Sunday, March 26, 2006

Agile / Traditional approach- Why not hybrid?

Let’s discuss what are your options if there are some constraints which are preventing you from using agile methodology or simply if your customer does not want to use Agile methodology.
Well, why not use hybrid of Agile and Water fall approach.
Tie your deliverables as required by your customers to water fall steps. Let’s look at the following steps
Requirements Gathering
Designing
Coding
Testing

Go ahead and create requirements and design document and submit it to your customer for sign off.
Take your coding and testing steps and see if you can use some of part of Agile methodology in these steps. Try doing following in 2-4 week iterations:
Create stories from your requirements document
Assign points to your stories
Prioritize your stories
Develop and unit test your stories
Perform automated acceptance tests and deploy

Deploying every 2 week gives your Business Analysts a chance to validate and verify your software. Any resulting issues can be fixed early and will be less expensive to fix. Deploying every 2-week gives your team a short goal which your team can try to achieve and once the team’s goal is achieved, the team will get a sense of achievement and hence this will boost team’s moral. The team will get confident each time an iteration is successful. Not only that, by deploying every 2 week you can measure the development velocity of your team and hence will have more insight in to when the whole software can be delivered. You can take necessary steps if you feel that by this development velocity delivery of the software will be delayed.
Another thing which I want to highlight here is that Agile is less document oriented. No big requirements document, no big design documents, just enough documentation which you feel is necessary. For example, some times we create very detailed design documents explaining how the screens will look, which database tables will be used, what will be the pseudo code , what will be the sql query etc.
Instead of going in so much detail why not a screen design and few words about its functionality. In fact I would prefer to draw the screens with my hand and update the screen when the developer has developed it. Believe me you would save a lot of time and probably be able to code your screen in the time you will be writing your detailed design document. Another reason not to write design documents in so much detail is that no one can be 100% sure about the sql, the database tables and code logic and no one can guarantee that these won’t change.
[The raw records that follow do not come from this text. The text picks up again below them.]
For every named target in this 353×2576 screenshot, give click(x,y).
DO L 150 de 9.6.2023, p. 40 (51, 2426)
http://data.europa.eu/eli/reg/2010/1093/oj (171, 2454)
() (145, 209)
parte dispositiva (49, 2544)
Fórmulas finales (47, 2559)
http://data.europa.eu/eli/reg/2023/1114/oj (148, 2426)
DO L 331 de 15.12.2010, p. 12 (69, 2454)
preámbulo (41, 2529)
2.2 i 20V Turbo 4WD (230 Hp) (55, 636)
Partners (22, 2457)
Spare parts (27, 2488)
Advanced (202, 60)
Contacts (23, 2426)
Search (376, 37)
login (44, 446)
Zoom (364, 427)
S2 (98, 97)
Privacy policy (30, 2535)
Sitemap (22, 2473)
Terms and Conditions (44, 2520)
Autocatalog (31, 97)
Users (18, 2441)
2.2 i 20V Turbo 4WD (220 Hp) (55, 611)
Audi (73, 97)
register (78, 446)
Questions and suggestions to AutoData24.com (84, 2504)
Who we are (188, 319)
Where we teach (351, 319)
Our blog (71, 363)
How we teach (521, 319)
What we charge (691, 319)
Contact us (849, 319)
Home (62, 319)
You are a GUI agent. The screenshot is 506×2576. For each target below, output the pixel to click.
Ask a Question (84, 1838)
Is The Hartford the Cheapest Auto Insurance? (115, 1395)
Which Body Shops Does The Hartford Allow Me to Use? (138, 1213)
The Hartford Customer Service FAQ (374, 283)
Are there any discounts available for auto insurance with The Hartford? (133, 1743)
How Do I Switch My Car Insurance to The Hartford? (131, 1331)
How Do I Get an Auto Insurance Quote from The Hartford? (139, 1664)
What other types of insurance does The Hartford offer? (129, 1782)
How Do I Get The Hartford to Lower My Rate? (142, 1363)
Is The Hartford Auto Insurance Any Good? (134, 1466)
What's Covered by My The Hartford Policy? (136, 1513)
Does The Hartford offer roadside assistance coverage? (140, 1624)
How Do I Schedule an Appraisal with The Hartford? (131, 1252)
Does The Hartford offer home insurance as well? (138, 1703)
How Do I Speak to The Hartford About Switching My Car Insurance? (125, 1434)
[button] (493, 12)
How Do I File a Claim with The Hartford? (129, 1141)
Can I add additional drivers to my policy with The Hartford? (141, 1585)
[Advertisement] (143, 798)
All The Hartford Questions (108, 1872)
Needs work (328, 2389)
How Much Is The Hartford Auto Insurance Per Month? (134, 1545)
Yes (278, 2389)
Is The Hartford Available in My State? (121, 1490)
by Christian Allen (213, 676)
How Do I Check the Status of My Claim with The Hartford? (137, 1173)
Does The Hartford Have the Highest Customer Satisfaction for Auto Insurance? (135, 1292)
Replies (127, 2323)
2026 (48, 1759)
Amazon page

We must welcome change and if we don’t we will fall in our own trap where in the end we will realize that we are running out of time and then these very detailed design documents are left untouched and now suddenly your code and the supportive documents are not in sync. Otherwise also if we know the things will change then why write it. Let coding take its own course, let the development happen with bare minimum documents and in the end produce your documents from your code / software and not the other way around.
All of you who have looked in to RUP and if ever tried to produce those documents will probably realize the pain of doing so much documentation. Sometimes we forget our main goal. Our main goal is to produce working software and not lot of unnecessary documentation just to comply with a methodology. If just by writing few words can convey a software function then please do not write hundreds of lines just to convey the same function in detail. I have seen low level design documents with various sections inside those (For example, Screen Design, Description, Constraints , Database tables, Sql queries, interacting units.) Lets make it simple a screen design ( hand crafted) and just enough detail about its functionality.
Another thing if your customer is not requiring you to submit these low level documents then why make these so much great.

My suggestion lets make our life simple by making things simple, by reducing variables, by not over engineering anything , by being open minded and by welcoming the change. Let’s not make a methodology our religion (be it RUP or Agile or any other) and then keep believe in it for the rest of our life.